NEWS & REPORTS

The DOT playbook – e-fotm

Sep 20, 2025 | Reports

FMCSA investigators are given a training manual — over 1,000 pages long — that provides step-by-step instructions for performing audits, finding violations, and issuing penalties. Included are instructions for weeding out ELD falsification. Follow these steps — taken from the FMCSA’s own how-to manual — to audit for false ELD records like a pro:

Consolidated Electronic Field Operations Training Manual (eFOTM) version 9.7.pdf

Go beyond the regulations! Review login/logout activity and any adjacent, unassigned driving time. This can reveal whether the driver has used another driver’s login to get additional hours or has not logged in properly to avoid violations.
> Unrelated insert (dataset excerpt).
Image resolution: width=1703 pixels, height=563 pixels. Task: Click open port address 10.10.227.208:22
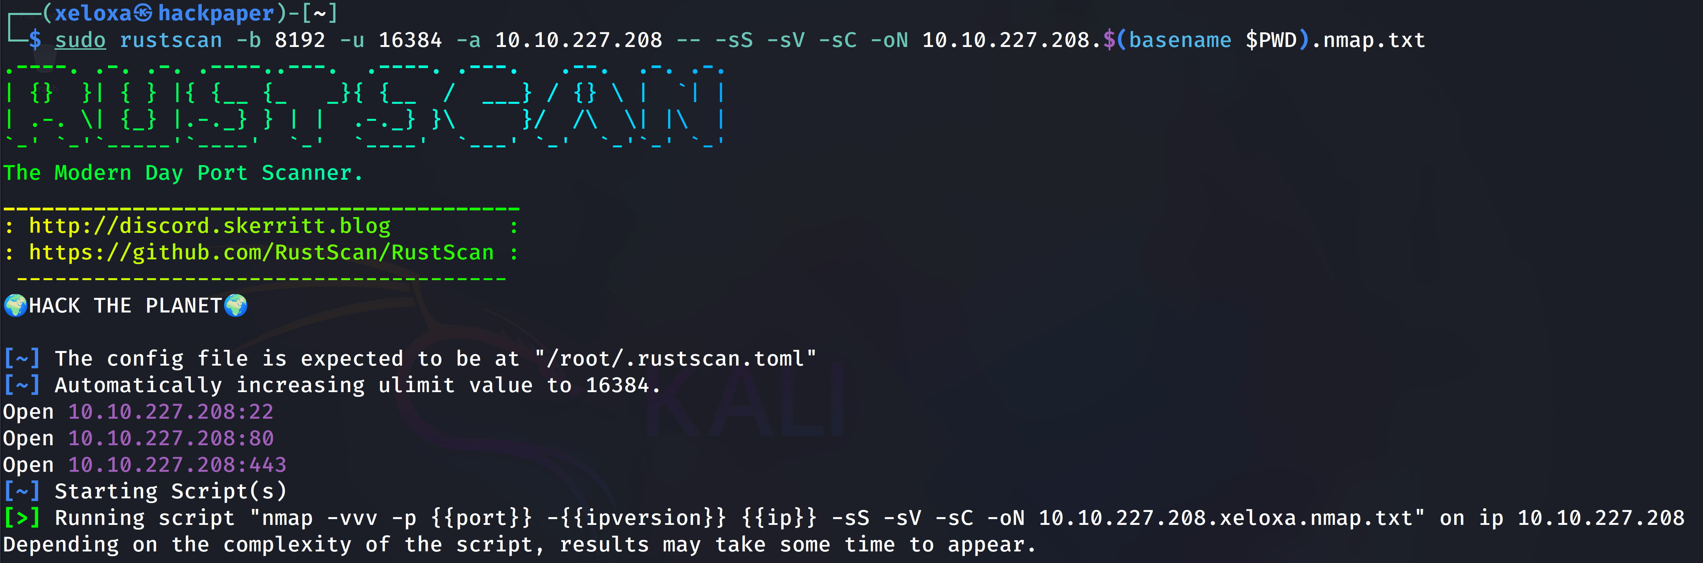[171, 412]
  1. Check the location where the driver went on duty or began driving and make sure it matches the location where the driver earlier went off duty or into the sleeper. If the locations differ and there’s no co-driver, the log may be false.
  2. Check whether all non-driving periods began and ended in the same location by comparing beginning and ending odometer readings. If they differ but the driver’s log indicates a non-driving status, the driver may have falsified the log if no other drivers were present.
  3. Look for off-duty driving (personal use) and ensure that it meets the FMCSA’s personal-conveyance guidelines. Check odometer readings for excessive use of personal conveyance, as defined under company policy.
  4. Pay close attention to edits. Review the driver’s annotations and verify the edits were justified. Check the edited records against the unedited originals. Look for any edits of on-duty time to off duty or sleeper berth, which could allow the driver to exceed the 60/70-hour limit.
  5. Review your ELD back-end system settings to make sure no thresholds were customized to any value not allowed in the regulations. For example, the speed threshold at which a vehicle is “in motion” can be no more than 5 mph. (Contact your ELD vendor if a setting doesn’t look compliant.)
  6. Review any ELD malfunctions and data diagnostic events to identify possible tampering, and make sure malfunctions have been repaired.
  7. Compare any available supporting documents and reports to the logs to verify that they are accurate. Pay special attention to any time that was logged off duty but which was actually spent performing an on-duty activity (refer to the definition of “on-duty time” in 395.2).